Data Engineering with Avishkar: 10/01/2018

October 20, 2018

Spark Streaming + Kafka Integration

There are two approaches for Spark Streaming & Kafka integration, one with receivers and another is direct approach( without receivers) .

Receiver-based Approach

This approach uses a Receiver to receive the data. The Receiver is implemented using the Kafka consumer API. The data received by Receiver is stored in Spark executors and then jobs launched by Spark streaming processes the data.

Pros:
This approach update offsets in Zookeeper, hence Zookeeper-based Kafka monitoring tools can be used.

Cons:
1. Under failure data loss is possible. To avoid data loss, you have to additionally enable Write Ahead Logs( WAL) in Spark Streaming ( Spark 1.2), it adds to additional replication of data.
2. Does not increase parallelism of Spark in the processing of data in case of single receiver and multiple Topic partitions in Kafka, no one-to-one mapping between Kafka and RDD partitions.
3. Uses Kafka's API to store consumed offsets in Zookeeper and replicates data which have small chance some records may get consumed twice under some failures.

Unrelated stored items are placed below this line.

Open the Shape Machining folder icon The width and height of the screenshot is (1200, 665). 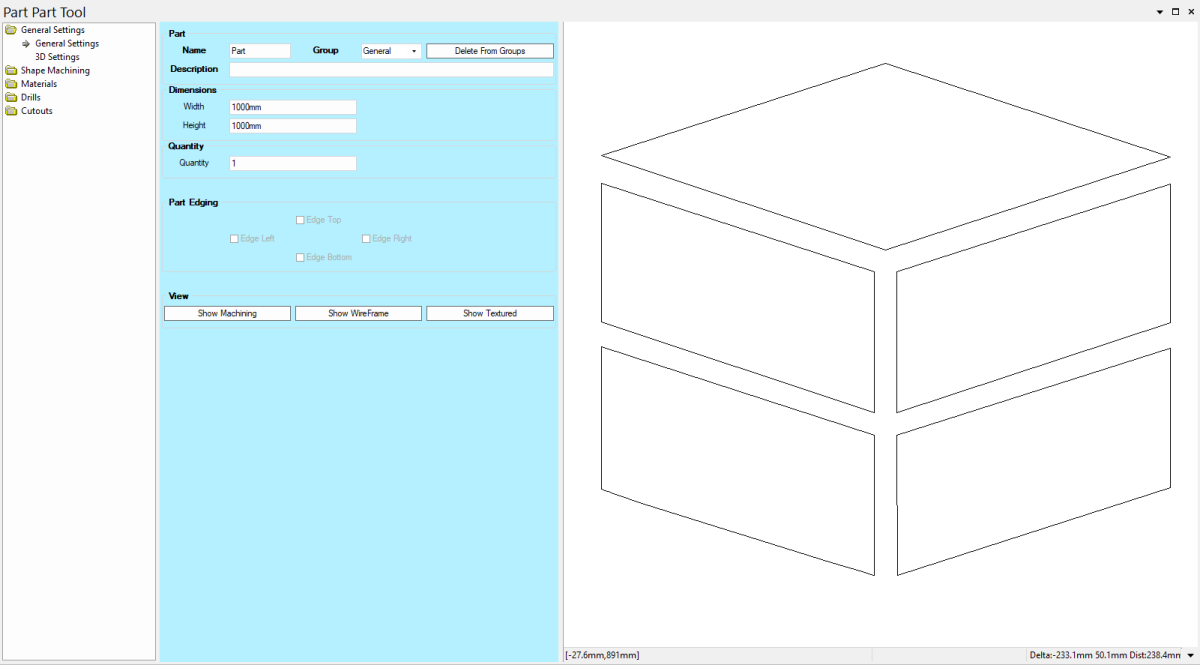tap(11, 71)
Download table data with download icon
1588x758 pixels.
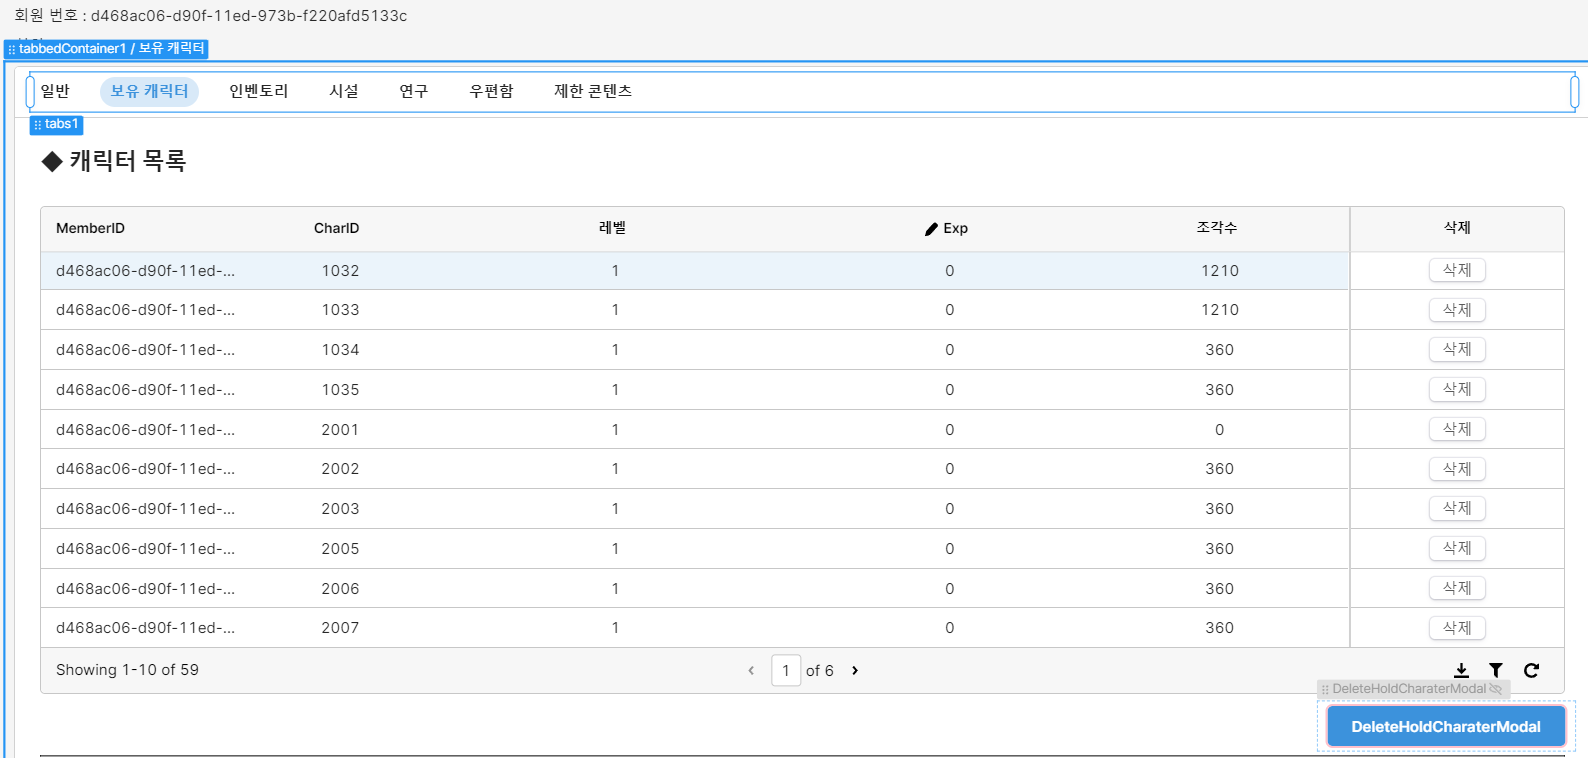1461,670
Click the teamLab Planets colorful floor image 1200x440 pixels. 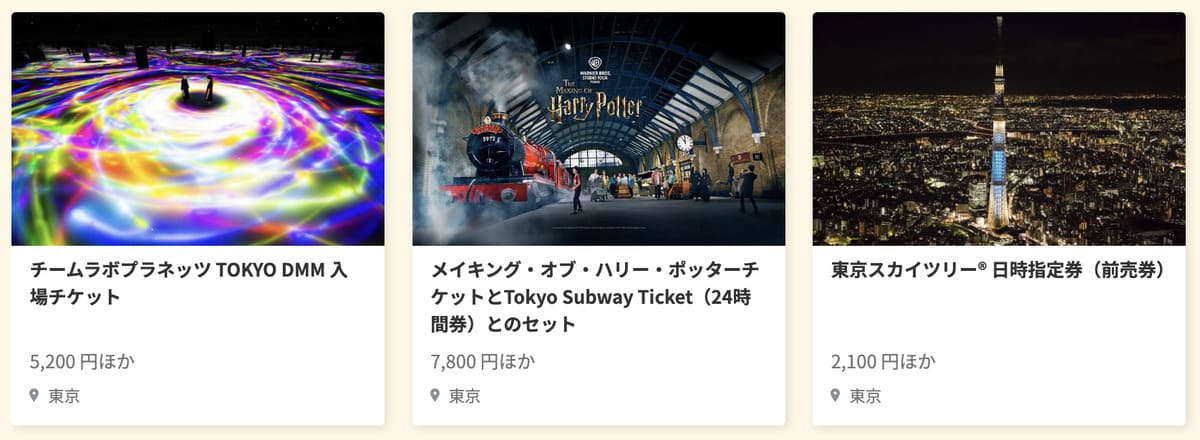[198, 129]
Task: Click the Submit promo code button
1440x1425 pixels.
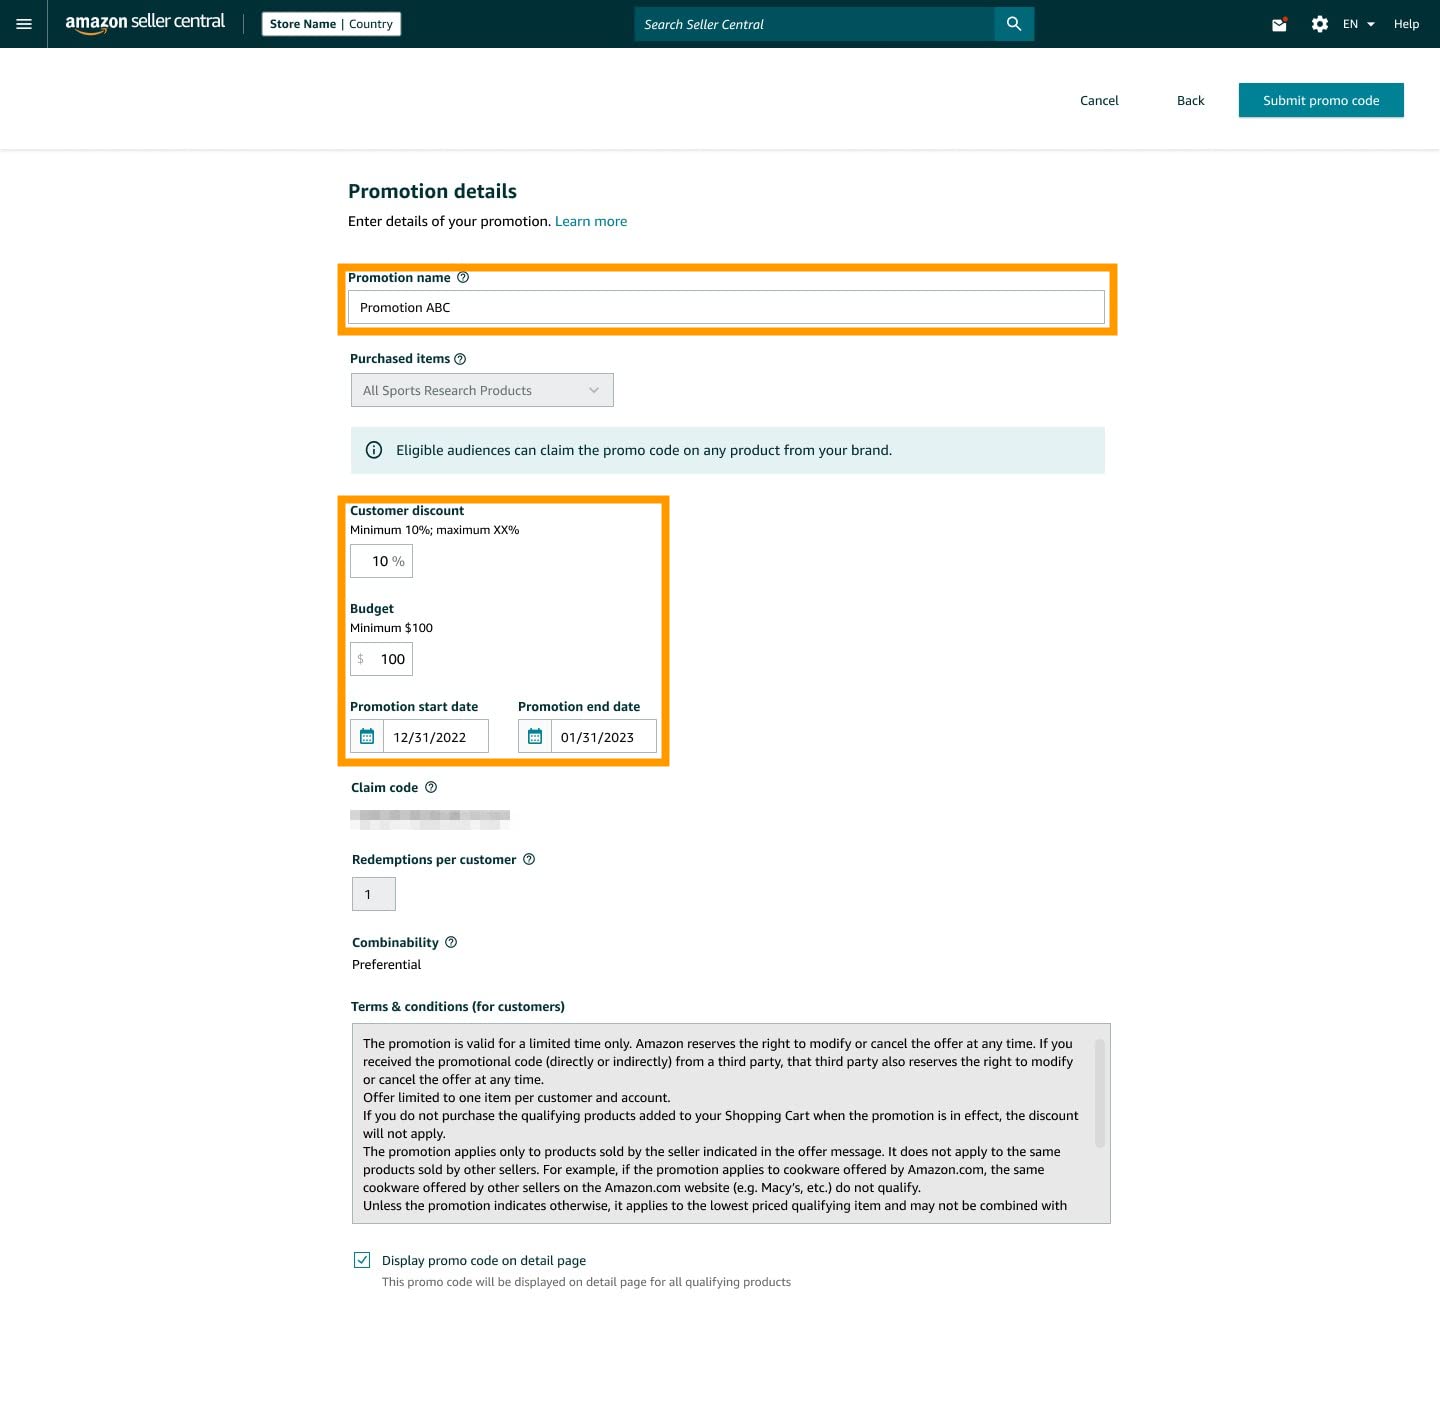Action: pos(1320,100)
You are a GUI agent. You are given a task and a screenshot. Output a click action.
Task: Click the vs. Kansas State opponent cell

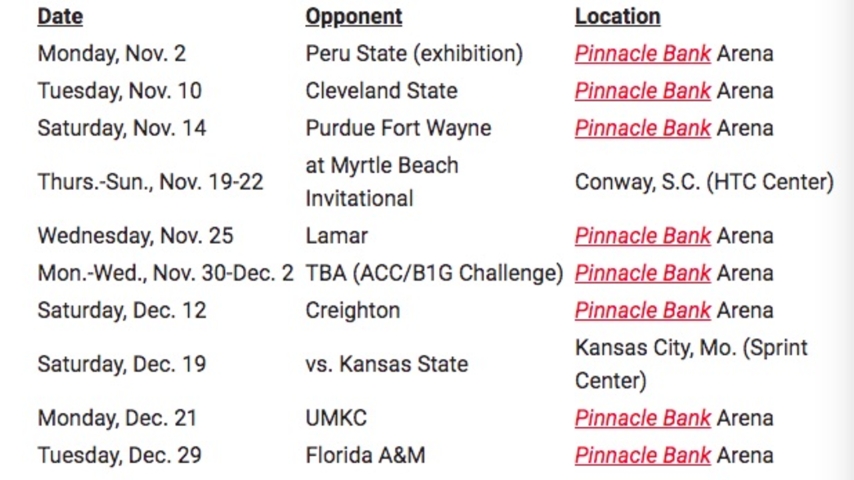386,364
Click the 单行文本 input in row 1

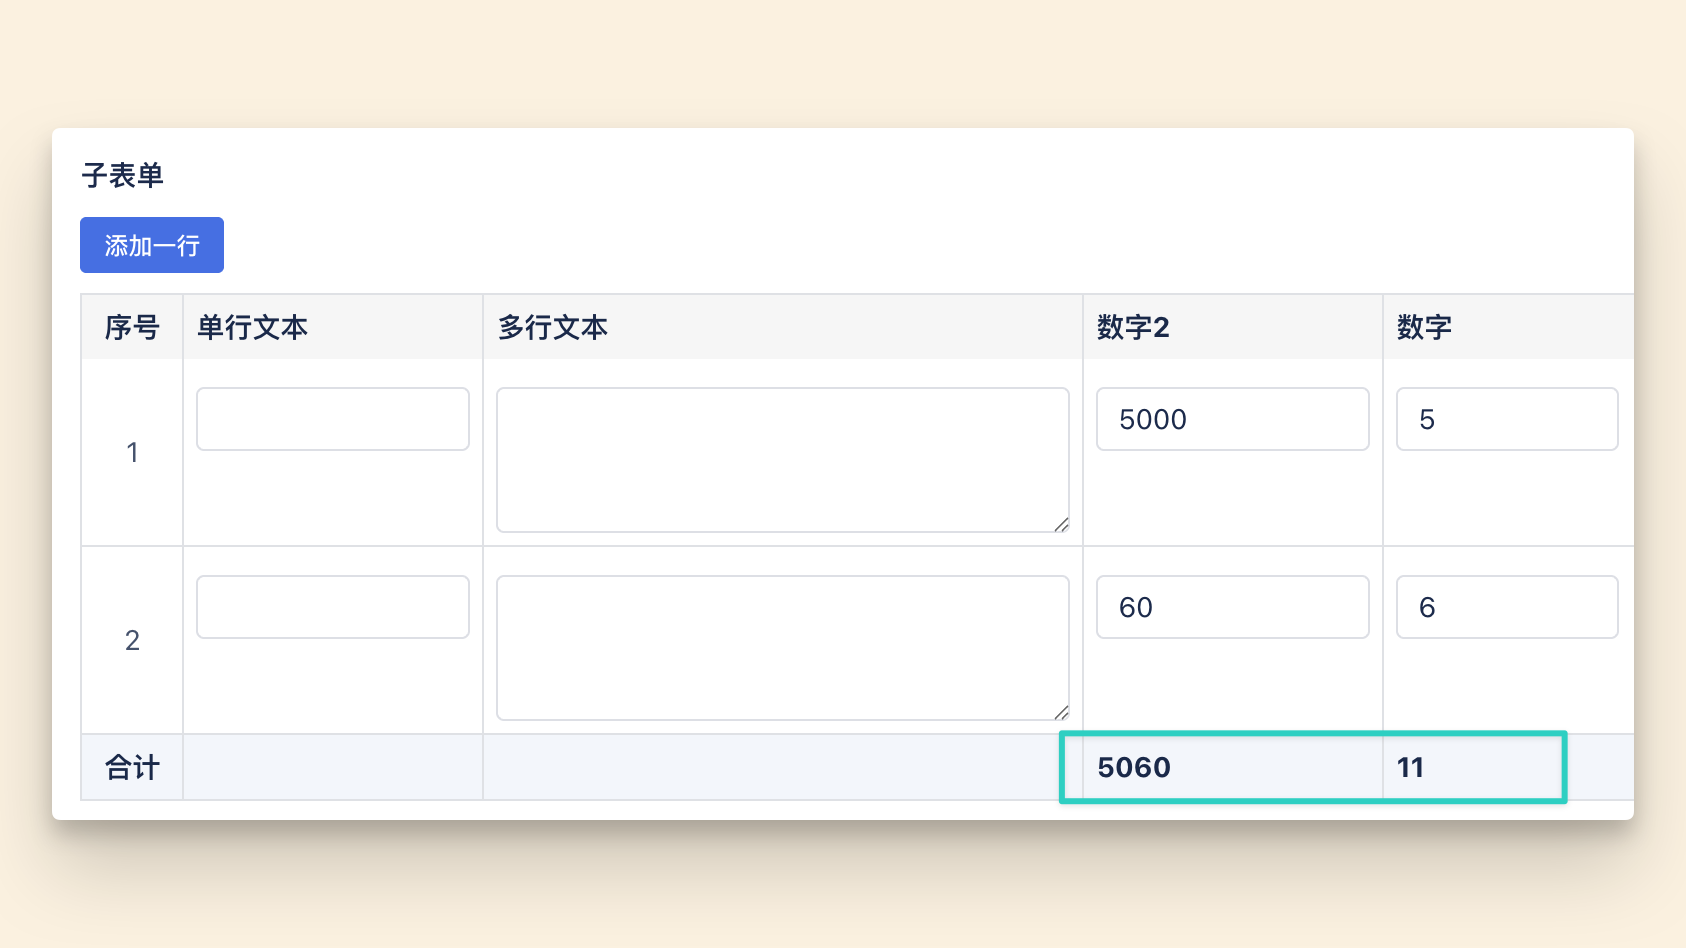point(332,419)
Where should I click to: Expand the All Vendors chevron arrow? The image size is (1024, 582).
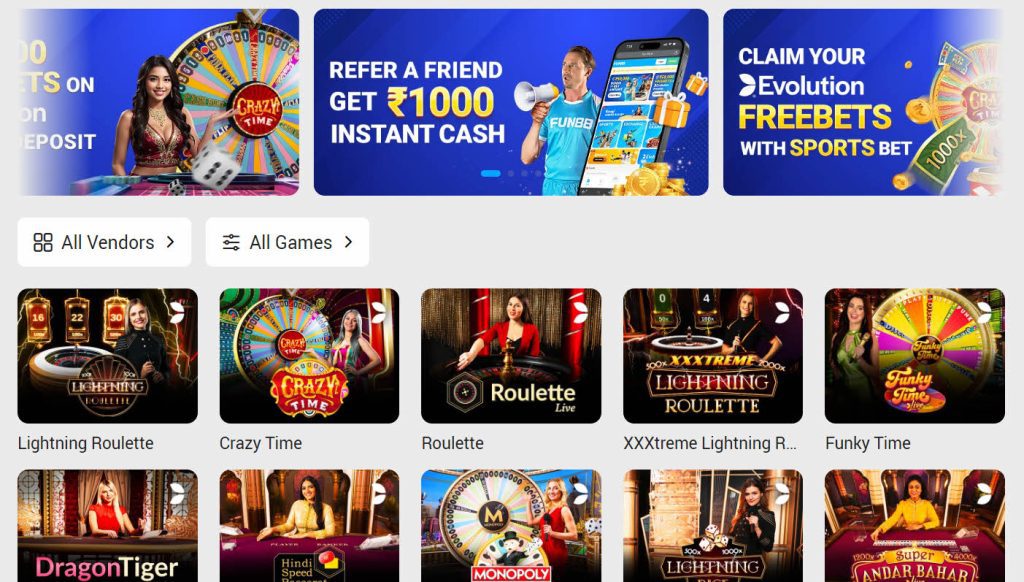click(x=170, y=242)
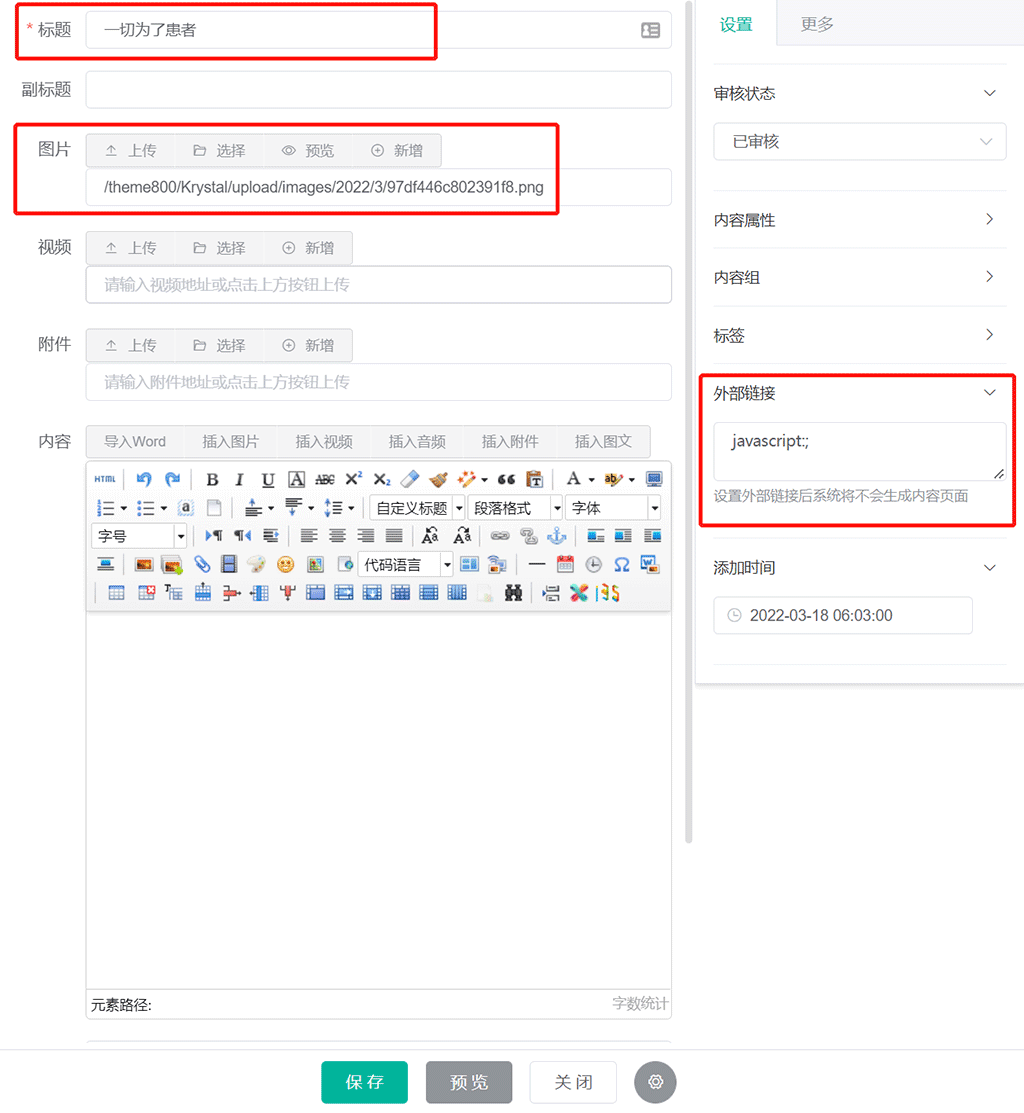
Task: Open the 段落格式 dropdown
Action: pyautogui.click(x=516, y=508)
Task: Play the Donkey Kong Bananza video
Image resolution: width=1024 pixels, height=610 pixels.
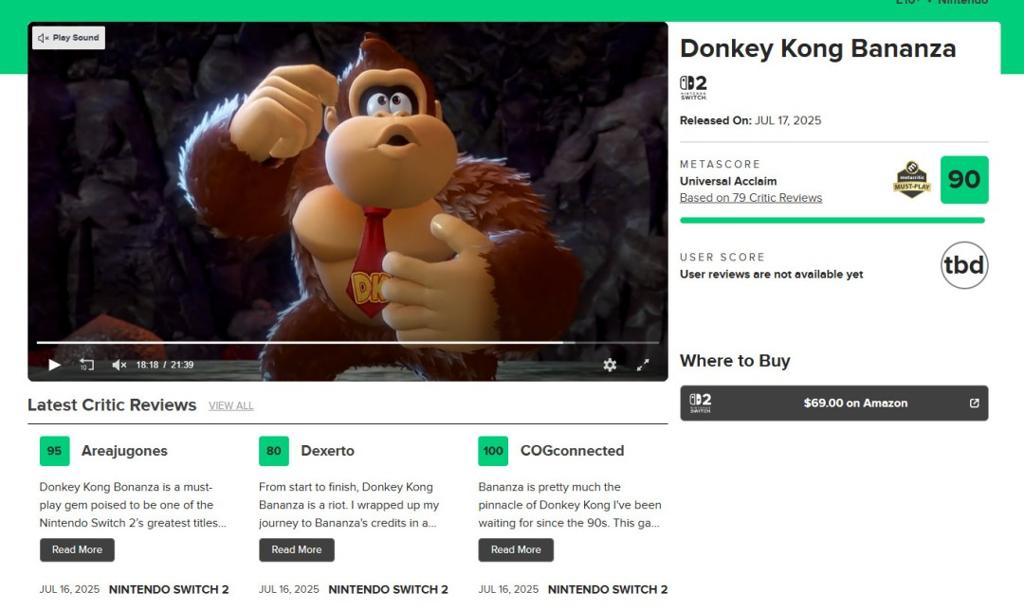Action: click(54, 364)
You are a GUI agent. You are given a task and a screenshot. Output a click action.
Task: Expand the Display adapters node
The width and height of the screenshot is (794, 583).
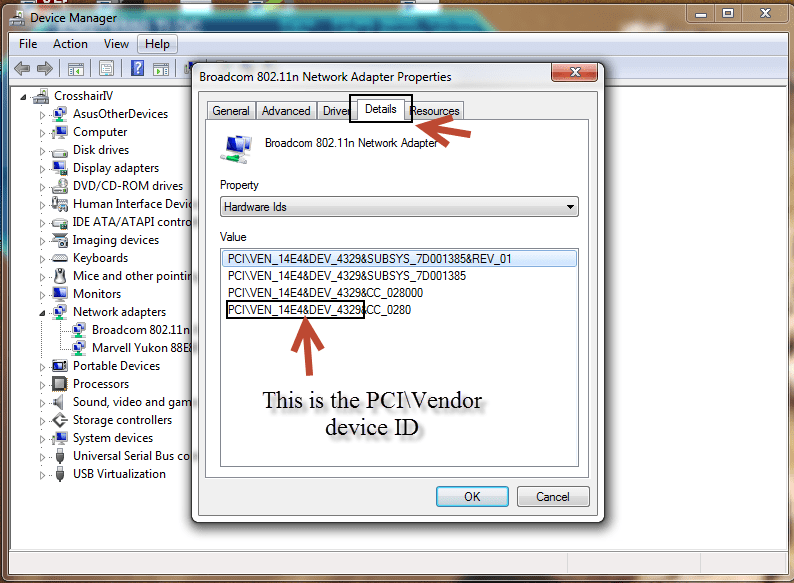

Direct Approach (No Receivers)

This Receiver-less approach periodically queries Kafka for latest offset in Topic + Partition when Spark Streaming job is launched.

Pros:
1.Ensure stronger end-to-end guarantees
2. Simplified Parallelism: There is a one-to-one mapping between Kafka and RDD partitions, which is easier to understand and tune.No need to create multiple input Kafka streams and union them
3. As long as you have sufficient Kafka retention, messages can be recovered from Kafka and no need of replication of data using Receiver.

4. Offsets are tracked by Spark Streaming within its checkpoints and each record is received by Spark Streaming effectively exactly once despite failures.

Cons:
In absence of Zookeeper, Zookeeper-based Kafka monitoring tools not available.

October 18, 2018

Safe Mode in Hadoop

Safe Mode in hadoop is a maintenance state of NameNode during which NameNode doesn’t allow any changes to the file system. HDFS cluster is in safemode state during start up because the cluster needs to validate all the blocks and their locations.

Common errors occurs when Hadoop is in safe mode :

Error when reading/writing HDFS data
Cannot create directory

e.g.
# ./bin/hdfs dfs -mkdir /usr/local/hdfsdata
mkdir: Cannot create directory /usr/local/hdfsdata. Name node is in safe mode.

If required, HDFS could be placed in safe mode explicitly and manually for administration activities with dfsadmin command utility, using bin/hadoop dfsadmin -safemode command.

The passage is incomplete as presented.